For every line in the records below that holds "computer", make a copy.

═════ DATA PROVIDED

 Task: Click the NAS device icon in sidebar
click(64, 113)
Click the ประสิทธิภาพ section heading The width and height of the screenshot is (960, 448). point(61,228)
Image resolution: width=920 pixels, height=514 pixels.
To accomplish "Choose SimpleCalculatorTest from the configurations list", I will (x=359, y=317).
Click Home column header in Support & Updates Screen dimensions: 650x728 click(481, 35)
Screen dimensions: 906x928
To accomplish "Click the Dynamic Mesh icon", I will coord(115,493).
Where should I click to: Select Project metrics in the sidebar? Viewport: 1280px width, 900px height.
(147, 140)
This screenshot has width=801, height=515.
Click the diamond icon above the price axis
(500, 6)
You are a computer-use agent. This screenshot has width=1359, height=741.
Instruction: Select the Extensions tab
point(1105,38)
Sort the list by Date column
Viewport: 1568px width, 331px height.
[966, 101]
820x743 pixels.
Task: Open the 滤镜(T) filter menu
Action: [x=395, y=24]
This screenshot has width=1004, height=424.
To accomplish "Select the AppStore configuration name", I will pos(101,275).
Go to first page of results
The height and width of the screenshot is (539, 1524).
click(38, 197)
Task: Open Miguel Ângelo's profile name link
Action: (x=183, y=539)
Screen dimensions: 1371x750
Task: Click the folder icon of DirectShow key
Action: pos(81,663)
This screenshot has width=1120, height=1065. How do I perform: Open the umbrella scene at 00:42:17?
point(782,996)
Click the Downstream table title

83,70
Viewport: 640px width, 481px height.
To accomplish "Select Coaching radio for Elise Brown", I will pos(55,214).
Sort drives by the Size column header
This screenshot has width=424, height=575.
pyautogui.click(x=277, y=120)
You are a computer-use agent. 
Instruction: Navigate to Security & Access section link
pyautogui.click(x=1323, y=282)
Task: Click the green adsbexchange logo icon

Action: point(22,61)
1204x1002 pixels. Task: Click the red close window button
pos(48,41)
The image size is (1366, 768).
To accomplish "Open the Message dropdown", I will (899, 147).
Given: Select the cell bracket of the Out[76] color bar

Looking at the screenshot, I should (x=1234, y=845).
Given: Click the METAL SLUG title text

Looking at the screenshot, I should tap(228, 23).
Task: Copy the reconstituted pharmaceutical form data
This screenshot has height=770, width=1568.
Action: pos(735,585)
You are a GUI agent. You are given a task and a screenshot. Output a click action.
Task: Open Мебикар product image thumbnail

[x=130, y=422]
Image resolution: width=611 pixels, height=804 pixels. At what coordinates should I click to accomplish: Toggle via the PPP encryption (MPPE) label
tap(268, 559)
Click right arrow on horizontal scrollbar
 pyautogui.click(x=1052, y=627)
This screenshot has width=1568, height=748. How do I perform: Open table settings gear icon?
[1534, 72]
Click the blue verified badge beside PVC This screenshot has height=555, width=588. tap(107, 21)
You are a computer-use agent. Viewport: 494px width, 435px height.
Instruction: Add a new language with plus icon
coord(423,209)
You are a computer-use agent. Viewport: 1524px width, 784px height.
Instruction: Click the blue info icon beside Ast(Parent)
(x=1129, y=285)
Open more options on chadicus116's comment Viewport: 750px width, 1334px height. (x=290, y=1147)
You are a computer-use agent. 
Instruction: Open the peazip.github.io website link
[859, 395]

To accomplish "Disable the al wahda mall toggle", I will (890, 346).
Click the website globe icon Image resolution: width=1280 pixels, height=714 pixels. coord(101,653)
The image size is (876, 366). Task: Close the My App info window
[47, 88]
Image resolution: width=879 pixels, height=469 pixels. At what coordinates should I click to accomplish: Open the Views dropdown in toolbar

══════════

**SOLUTION TO THIS PROBLEM**
You are a computer-use agent. This screenshot has width=1359, height=741.
You are a computer-use agent. 
You are a computer-use agent. Viewport: 494px width, 435px height.
You are a computer-use agent. Viewport: 1524px width, 784px height.
You are a computer-use agent. 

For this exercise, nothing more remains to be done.